まあ、多分それは嘘で単純に俺の実力が足りないからだろうと思う。薬莢さえあれば俺も高威力のカートリッジを作れる。だからそれで自衛は何とかしろという事だろう。メイドちゃんもマリウスも何時までも俺にかかずらってはいられないだろうし。
「そう考えると俺もそろそろここから出る事を考えなきゃいけないか……ここに居続ける事にするもの相手にとっては迷惑だろうし」
そう呟きながら塔の結界よりも外に出て歩き回った。歩き回っていると程よく熟している果物とかおそらく薬草だろうと思しき草とか色々とあった。そしてその最中に遭遇したのは俺の背丈の三倍はありそうな大きさの蜘蛛だった。

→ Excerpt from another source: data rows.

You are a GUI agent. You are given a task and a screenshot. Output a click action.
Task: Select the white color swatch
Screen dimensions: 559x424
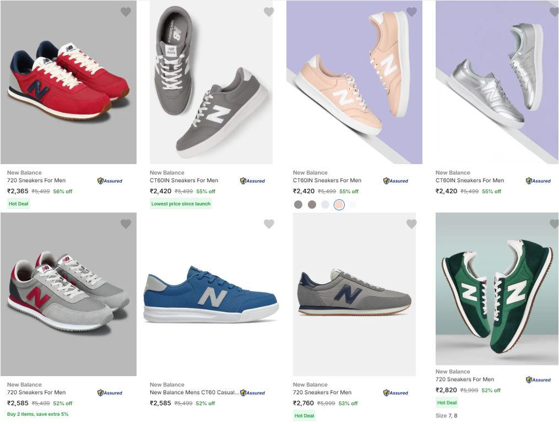352,205
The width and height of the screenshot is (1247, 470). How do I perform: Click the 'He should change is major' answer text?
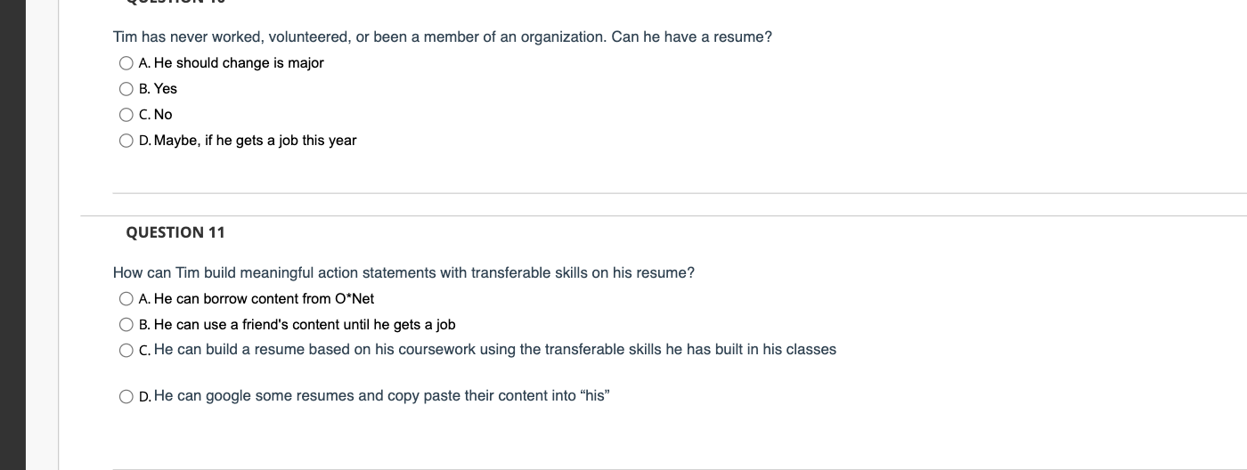(x=239, y=63)
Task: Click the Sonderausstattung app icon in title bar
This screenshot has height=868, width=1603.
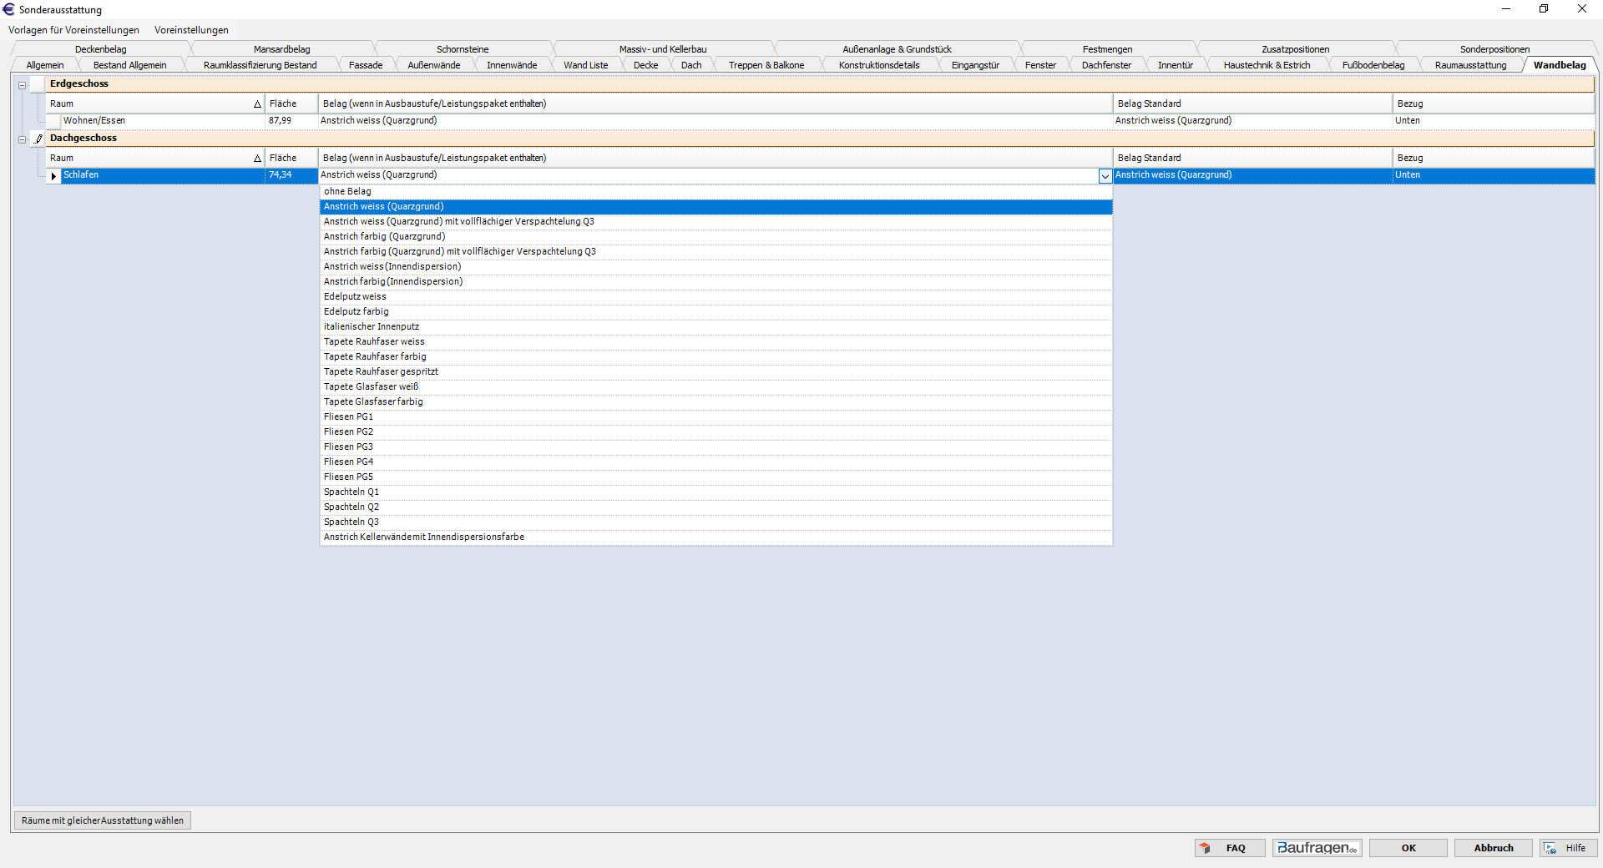Action: pyautogui.click(x=9, y=9)
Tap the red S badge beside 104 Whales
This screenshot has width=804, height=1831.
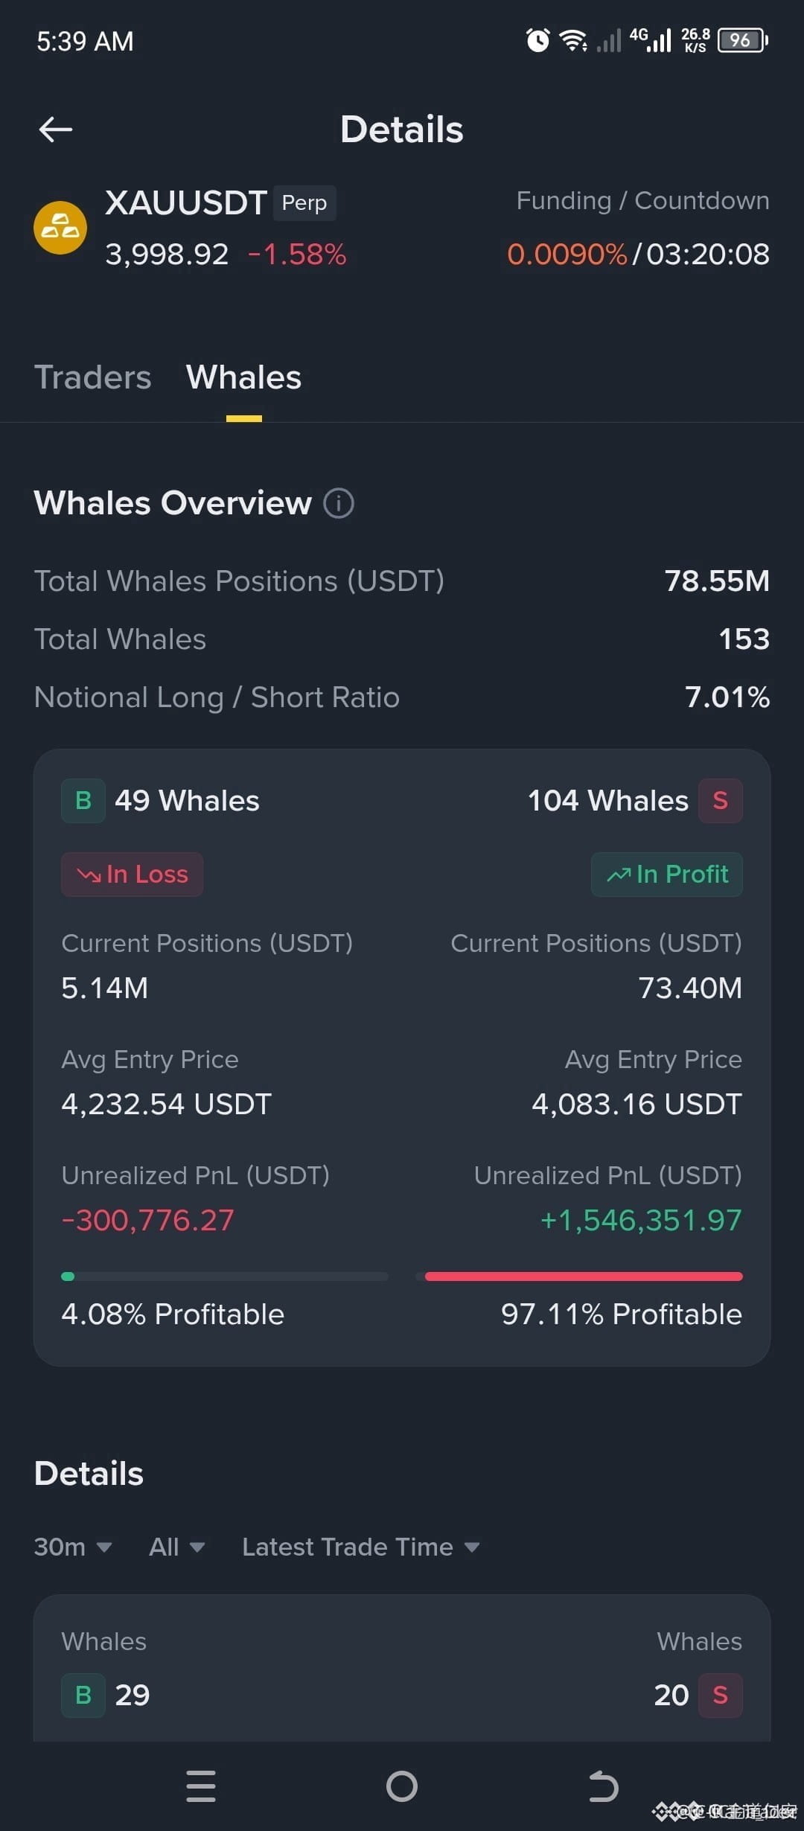[721, 801]
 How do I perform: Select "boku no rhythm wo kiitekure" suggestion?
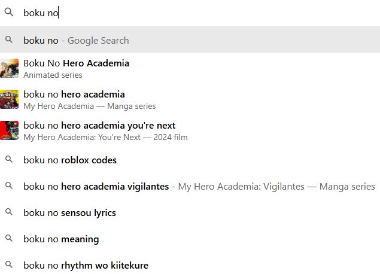point(86,266)
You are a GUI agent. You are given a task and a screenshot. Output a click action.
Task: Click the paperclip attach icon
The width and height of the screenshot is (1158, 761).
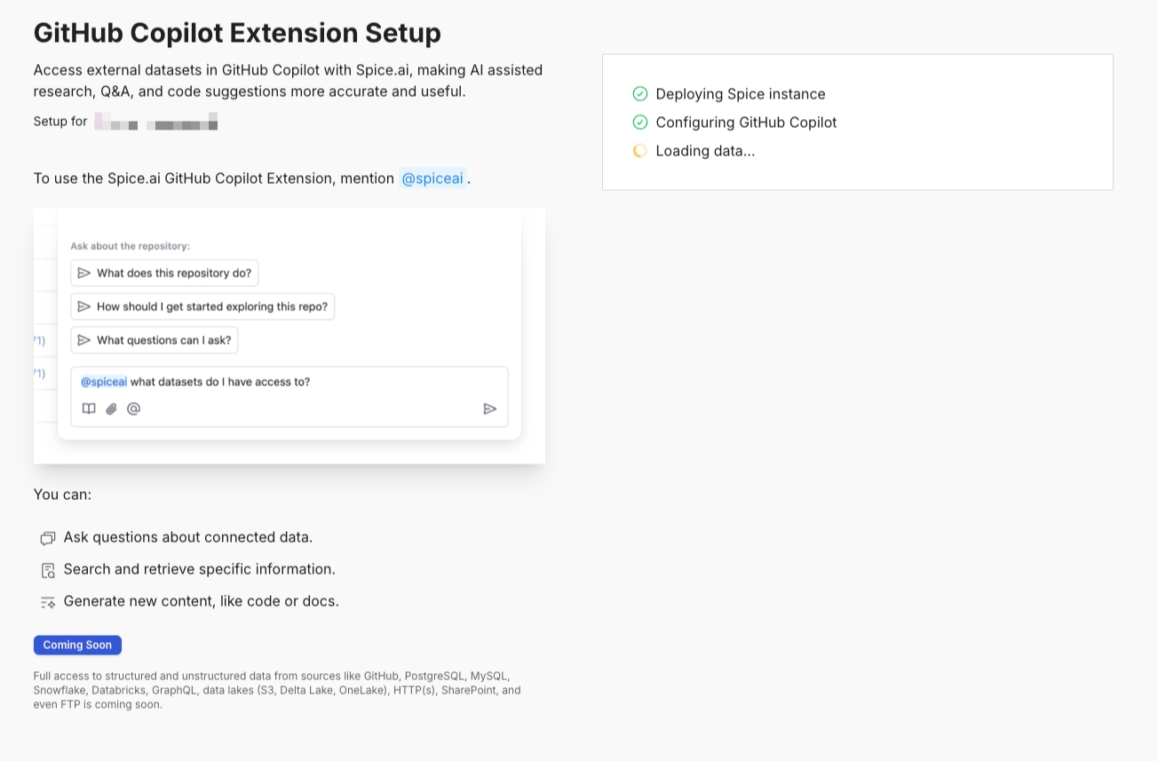111,408
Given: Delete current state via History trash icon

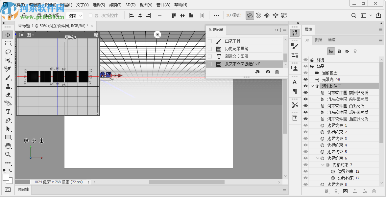Looking at the screenshot, I should pyautogui.click(x=277, y=72).
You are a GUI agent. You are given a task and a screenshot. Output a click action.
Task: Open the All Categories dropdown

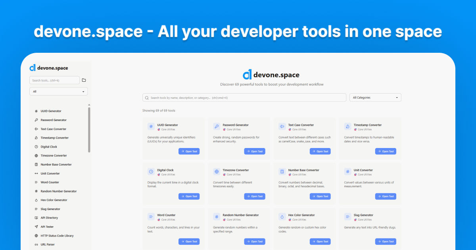(375, 97)
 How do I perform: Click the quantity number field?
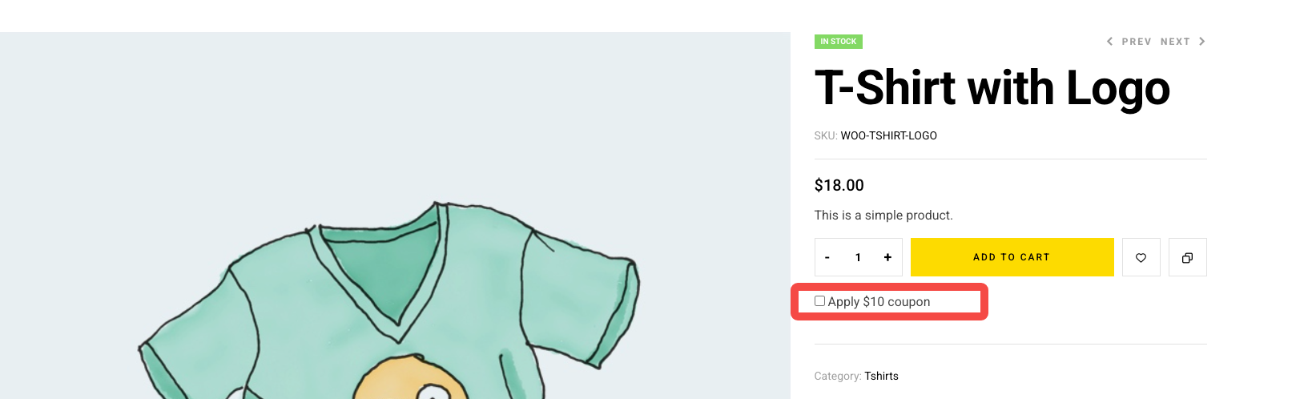858,257
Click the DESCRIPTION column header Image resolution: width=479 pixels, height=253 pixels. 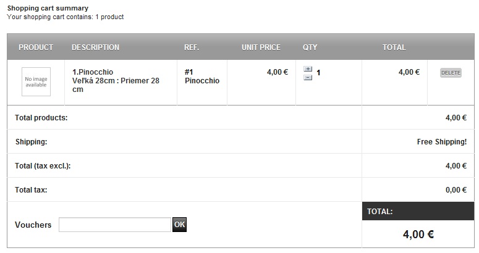coord(95,47)

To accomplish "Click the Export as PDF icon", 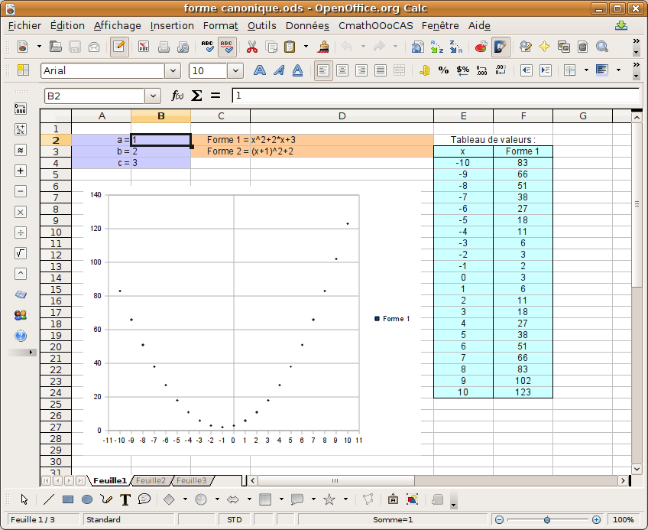I will pyautogui.click(x=144, y=47).
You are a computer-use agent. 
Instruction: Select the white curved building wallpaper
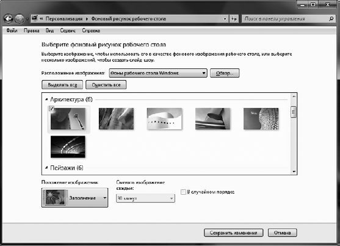point(165,118)
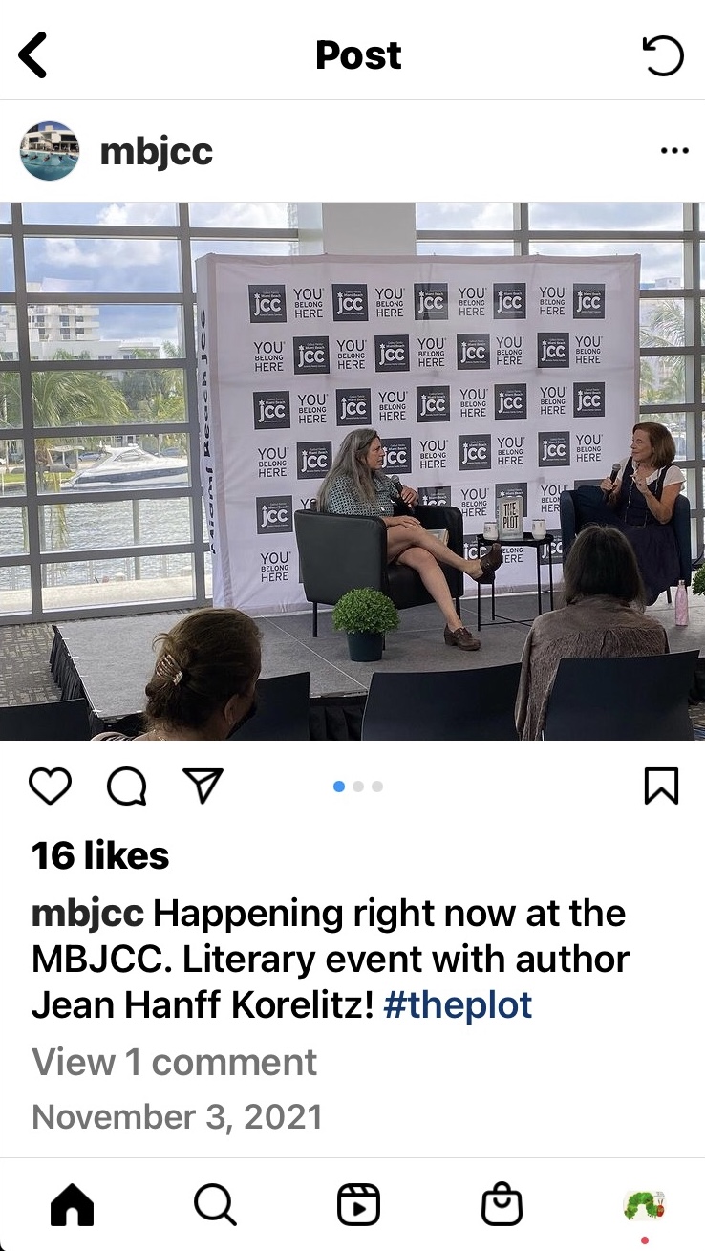705x1251 pixels.
Task: Tap mbjcc username in the caption
Action: click(88, 914)
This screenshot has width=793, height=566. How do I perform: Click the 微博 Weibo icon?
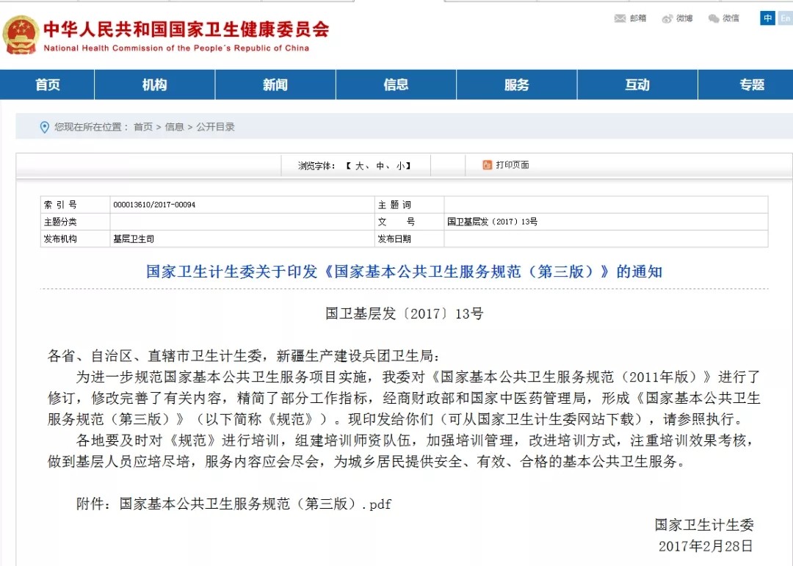(x=667, y=18)
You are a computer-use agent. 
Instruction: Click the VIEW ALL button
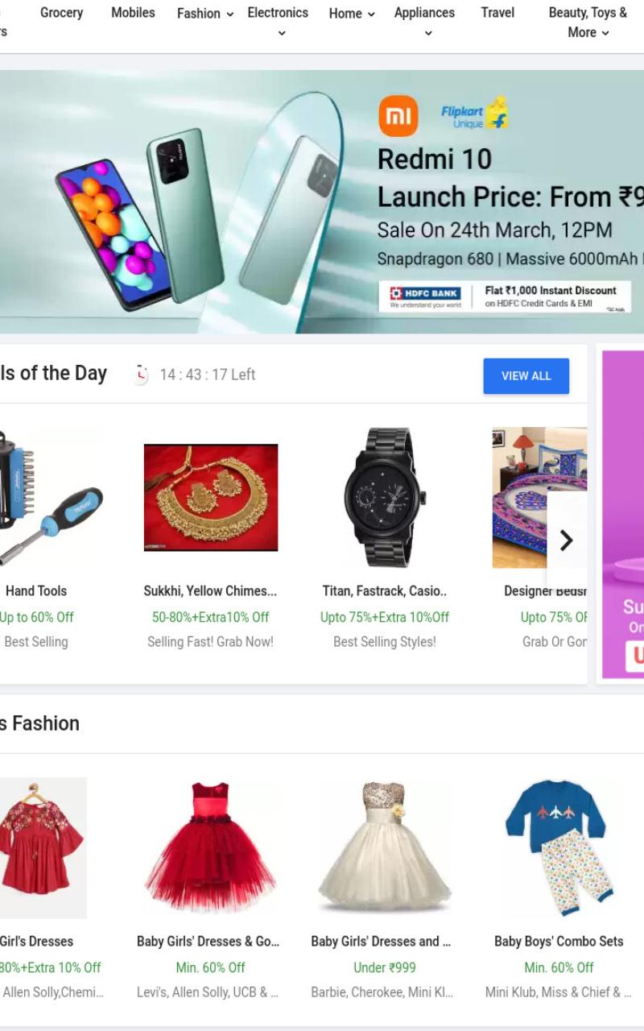point(526,376)
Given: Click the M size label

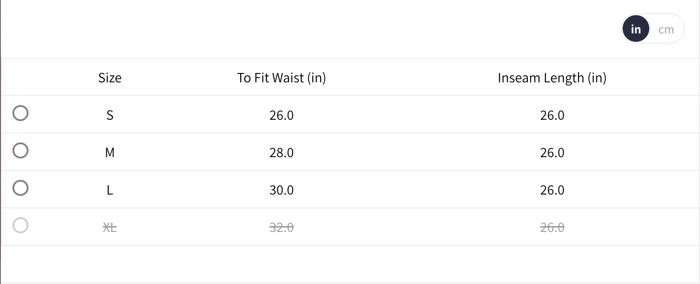Looking at the screenshot, I should point(110,153).
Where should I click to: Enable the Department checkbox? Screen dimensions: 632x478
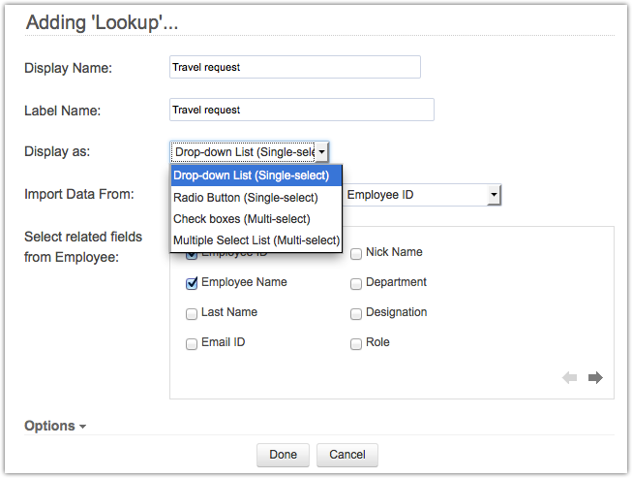pyautogui.click(x=356, y=283)
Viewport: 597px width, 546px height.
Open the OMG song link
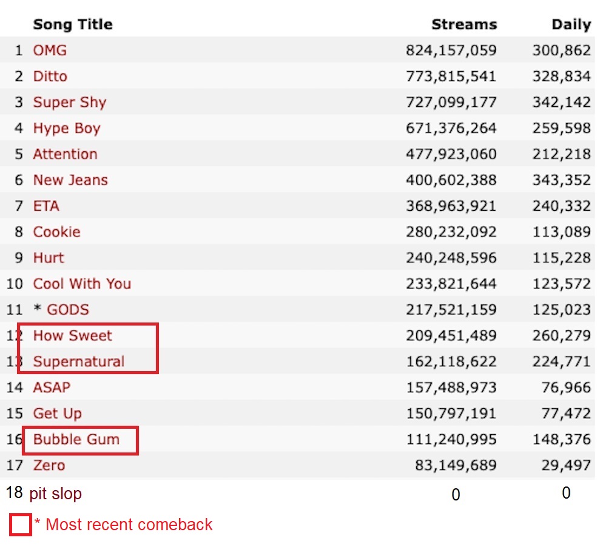[x=50, y=50]
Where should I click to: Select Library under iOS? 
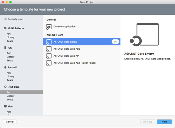[x=11, y=57]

余りの大きさに動揺を隠せず、体が硬直してしまった俺の隙を逃がさず蜘蛛は襲い掛かってきた。その突進は俺に数tの重さのトラックが突っ込んできたかのような印象を与えた。更に足が巨体に見合わぬ速度で動くから気持ち悪かった。
なんとか横っ飛びでその突進を躱した俺は、左手の拳銃『スコル』を向けた。そして蜘蛛の複眼へ銃口を向けて引き金を引いた。そして放たれた魔法は収束された『炎槍』。無論、この魔法一発でたいした効果が上げられない事は分かりきっている。
こんなあからさまな化け物がこの程度の魔法に耐え切れない訳がない。そも魔法というのは生活用の汎用級から戦闘用の初級・中級・上級・特級に分けられている。その中で『炎槍』は中級魔法。この程度で死ぬわけがない。
「なあっ!?」
しかしそれでもこれは予想外。蜘蛛の口から放たれた糸が放たれた炎槍に激突し、炎槍によって糸が燃え始めた段階で蜘蛛の糸が切り離された。つまり、この馬鹿みたいにでかい蜘蛛はよりにもよって苦手な属性のはずの糸によって『炎槍』を防いだのだ。
余りの事態に硬直してしまったが、その瞬間をついて突進をかましてきた。それを何とか躱そうとしたが、かすった衝撃で地面に叩きつけられた。痛みを我慢しながら目を開けてみると、槍のような足が数メートル先まで迫ってきた。明確な死が迫ってきている。だが、その瞬間俺の頭はとある言葉に支配されていた。
この光景を俺は見た事がある。
次の瞬間には硬直していた身体をなんとか動かし、迫りくる足の攻撃をミリ単位で躱していた。分かるのだ。次に相手がどう動くのか、自分がどう動くのか。そして何よりもこの光景は見た事があるという認識を叩きつけてくる。
攻撃の全てを次々と躱す満に対して、蜘蛛は本能的な部分で恐怖を感じ始めていた。一発も当らない。先ほどまで獲物でしかなかったはずの相手が今ではこちらの攻撃の全てを見切り、躱している。こいつは何かがおかしいと思わざるを得ない。
だが逃げ出そうとしても、その意図を見せた次の瞬間には足元に魔法が飛来する。土煙が発生しても連続で襲いくる魔弾は的確に急所を狙ってきている。眼、口、足の関節部分などを『火』属性の魔弾が直撃する。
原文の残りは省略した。